Carlo Acutis canonisation at hand as Pope recognises miracle

Carlo Acutis canonisation at hand as Pope recognises miracle Blessed Carlo Acutis

Pope Francis has formally recognised a miracle attributed to the intercession of Blessed Carlo Acutis, a 15-year-old Italian teenager whose birth in 1991 will make him the first ‘millennial’ to become a saint.

In a meeting on May 23 with Cardinal Marcello Semeraro, prefect of the Dicastery for Saints’ Causes, the Pope signed decrees advancing the sainthood causes of Blessed Acutis, as well as one woman, and six men.

The Vatican announced that the Pope had signed the decrees and that he would convene a consistory to set a date for the canonisation of Acutis.

Blessed Acutis was born and baptised in London to Italian parents in 1991, but the family moved back to Milan, Italy, while he was still an infant.

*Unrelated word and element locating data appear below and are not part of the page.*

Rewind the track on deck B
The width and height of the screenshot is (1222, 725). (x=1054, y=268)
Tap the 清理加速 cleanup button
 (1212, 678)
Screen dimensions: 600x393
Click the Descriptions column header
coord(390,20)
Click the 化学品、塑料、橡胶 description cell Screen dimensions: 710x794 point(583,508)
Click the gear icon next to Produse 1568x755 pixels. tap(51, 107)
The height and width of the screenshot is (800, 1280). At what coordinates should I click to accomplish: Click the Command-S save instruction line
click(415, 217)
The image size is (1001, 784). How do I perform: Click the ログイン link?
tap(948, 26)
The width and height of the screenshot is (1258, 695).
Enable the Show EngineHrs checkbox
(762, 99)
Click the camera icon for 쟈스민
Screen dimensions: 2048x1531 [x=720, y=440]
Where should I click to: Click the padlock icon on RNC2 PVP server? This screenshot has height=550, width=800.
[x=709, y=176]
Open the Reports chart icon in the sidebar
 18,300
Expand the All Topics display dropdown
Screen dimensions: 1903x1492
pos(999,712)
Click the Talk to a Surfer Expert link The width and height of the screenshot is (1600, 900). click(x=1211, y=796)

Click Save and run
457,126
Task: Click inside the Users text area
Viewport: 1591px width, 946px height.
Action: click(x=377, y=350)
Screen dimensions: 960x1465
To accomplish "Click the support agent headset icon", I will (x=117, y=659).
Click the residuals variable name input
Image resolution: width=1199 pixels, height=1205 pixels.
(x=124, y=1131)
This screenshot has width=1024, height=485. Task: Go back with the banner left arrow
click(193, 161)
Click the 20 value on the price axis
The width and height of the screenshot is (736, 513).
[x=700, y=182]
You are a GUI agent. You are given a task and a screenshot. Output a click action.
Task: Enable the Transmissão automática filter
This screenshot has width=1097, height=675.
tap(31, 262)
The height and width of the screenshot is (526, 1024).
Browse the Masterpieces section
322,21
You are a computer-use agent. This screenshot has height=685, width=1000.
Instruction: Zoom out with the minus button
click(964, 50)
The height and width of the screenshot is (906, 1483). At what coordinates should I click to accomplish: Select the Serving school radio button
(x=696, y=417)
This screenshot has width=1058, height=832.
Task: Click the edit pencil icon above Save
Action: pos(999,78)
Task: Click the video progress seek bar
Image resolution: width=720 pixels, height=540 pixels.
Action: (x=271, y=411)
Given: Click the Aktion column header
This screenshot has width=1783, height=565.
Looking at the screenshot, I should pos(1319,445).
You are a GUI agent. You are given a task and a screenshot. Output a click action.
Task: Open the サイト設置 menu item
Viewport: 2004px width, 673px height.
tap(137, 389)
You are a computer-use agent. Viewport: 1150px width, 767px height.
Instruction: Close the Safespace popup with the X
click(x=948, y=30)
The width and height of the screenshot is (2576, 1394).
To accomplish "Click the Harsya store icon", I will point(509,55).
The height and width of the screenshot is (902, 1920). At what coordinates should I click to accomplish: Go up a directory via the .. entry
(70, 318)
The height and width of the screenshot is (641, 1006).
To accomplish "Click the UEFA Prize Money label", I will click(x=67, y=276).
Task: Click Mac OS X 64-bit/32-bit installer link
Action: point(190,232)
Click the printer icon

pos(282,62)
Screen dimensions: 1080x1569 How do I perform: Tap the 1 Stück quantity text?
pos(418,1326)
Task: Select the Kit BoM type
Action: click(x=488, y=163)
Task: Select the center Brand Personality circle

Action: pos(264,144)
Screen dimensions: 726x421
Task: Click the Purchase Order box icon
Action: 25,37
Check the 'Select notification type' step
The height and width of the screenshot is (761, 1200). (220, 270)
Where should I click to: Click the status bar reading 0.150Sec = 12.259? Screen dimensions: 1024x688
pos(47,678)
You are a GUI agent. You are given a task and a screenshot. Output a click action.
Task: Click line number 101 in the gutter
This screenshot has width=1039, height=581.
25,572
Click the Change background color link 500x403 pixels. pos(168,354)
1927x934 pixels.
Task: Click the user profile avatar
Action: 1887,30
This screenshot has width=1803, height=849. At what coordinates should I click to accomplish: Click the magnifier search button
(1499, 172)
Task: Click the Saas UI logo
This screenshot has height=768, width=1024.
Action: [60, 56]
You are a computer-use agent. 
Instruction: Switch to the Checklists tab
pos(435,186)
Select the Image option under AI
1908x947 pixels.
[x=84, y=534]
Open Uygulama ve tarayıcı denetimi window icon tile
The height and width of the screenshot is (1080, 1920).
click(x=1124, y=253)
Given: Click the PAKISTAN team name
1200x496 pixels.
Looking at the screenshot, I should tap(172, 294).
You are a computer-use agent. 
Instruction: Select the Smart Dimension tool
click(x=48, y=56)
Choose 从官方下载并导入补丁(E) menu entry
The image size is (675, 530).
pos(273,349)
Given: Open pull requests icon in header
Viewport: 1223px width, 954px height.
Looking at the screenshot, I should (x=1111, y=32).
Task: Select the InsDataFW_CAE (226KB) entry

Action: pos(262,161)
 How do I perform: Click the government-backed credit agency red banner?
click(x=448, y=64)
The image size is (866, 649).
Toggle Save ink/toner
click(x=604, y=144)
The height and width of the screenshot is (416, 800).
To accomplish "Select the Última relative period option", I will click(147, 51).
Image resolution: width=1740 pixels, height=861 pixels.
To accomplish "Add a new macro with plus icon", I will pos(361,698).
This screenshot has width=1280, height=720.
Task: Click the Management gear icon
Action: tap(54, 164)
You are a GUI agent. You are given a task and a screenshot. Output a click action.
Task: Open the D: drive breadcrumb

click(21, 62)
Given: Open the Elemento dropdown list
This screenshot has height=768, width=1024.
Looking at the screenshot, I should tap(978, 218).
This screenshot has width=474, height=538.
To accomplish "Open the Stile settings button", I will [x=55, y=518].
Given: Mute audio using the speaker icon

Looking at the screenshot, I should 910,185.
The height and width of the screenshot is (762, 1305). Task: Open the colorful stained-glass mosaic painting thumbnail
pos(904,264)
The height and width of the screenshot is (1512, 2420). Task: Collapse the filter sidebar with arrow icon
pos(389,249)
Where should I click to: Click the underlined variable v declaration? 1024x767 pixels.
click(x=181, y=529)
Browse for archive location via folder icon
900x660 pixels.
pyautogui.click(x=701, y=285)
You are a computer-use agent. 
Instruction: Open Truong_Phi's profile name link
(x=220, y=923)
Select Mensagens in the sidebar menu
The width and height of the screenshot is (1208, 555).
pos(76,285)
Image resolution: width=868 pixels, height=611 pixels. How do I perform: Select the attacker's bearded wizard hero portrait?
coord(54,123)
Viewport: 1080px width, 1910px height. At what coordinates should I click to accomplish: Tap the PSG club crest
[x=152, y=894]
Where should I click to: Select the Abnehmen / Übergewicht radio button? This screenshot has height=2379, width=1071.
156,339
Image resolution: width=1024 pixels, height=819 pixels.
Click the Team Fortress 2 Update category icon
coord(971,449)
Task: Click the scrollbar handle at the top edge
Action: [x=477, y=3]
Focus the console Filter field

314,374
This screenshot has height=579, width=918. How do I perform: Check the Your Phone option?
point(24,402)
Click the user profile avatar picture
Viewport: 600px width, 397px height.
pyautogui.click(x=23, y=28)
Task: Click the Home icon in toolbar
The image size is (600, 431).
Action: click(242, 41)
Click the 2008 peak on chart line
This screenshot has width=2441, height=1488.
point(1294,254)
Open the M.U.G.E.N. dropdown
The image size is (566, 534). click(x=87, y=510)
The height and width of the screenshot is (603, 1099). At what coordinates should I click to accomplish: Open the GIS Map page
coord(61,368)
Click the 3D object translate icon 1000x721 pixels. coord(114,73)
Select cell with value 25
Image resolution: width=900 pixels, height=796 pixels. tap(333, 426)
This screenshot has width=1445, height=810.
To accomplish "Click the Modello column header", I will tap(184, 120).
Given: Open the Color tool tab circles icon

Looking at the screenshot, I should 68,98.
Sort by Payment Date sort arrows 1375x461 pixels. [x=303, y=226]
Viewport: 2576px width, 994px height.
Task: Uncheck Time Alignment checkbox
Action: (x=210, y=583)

After he started high school, he began to curate, create or design websites, including one for a local parish, for his Jesuit-run high school and for the Pontifical Academy Cultorum Martyrum, according to the saints’ dicastery.

He also used his computer skills to create an online database of Eucharistic miracles around the world. He was devoted to Our Lady, praying the rosary every day, and to the Eucharist.

“The Eucharist is the highway to heaven,” he wrote. When people sit in the sun, they get tan, “but when they sit before Eucharistic Jesus, they become saints”.

The miracle recognised on Thursday is related to a woman from Costa Rica.

On July 8, 2022, Liliana prayed at Blessed Carlo’s tomb in Assisi, leaving a letter describing her plea. Six days earlier, on July 2, her daughter Valeria had fallen from her bicycle in Florence, where she was attending university.

She had suffered severe head trauma, and required craniotomy surgery and the removal of the right occipital bone to reduce pressure on her brain, with what her doctors said was a very low chance of survival.

Liliana’s secretary began praying immediately to Blessed Carlo Acutis, and on July 8, Liliana made her pilgrimage to his tomb in Assisi.

That same day, the hospital informed her that Valeria had begun to breath spontaneously. The next day, she began to move and partially regain her speech.

On July 18, a CAT scan proved that her haemorrhaging had disappeared, and on August 11 Valeria was moved to rehabilitation therapy. She made quick progress, and on September 2 Valeria and Liliana made another pilgrimage to Assisi to thank Blessed Carlo for his intercession.

In the decree released on Thursday, Pope Francis announced he will convene a Consistory of Cardinals to deliberate the canonisation of Blessed Carlo Acutis, as well as Blessed Giuseppe Allamano, Marie-Léonie Paradis, and Elena Guerra.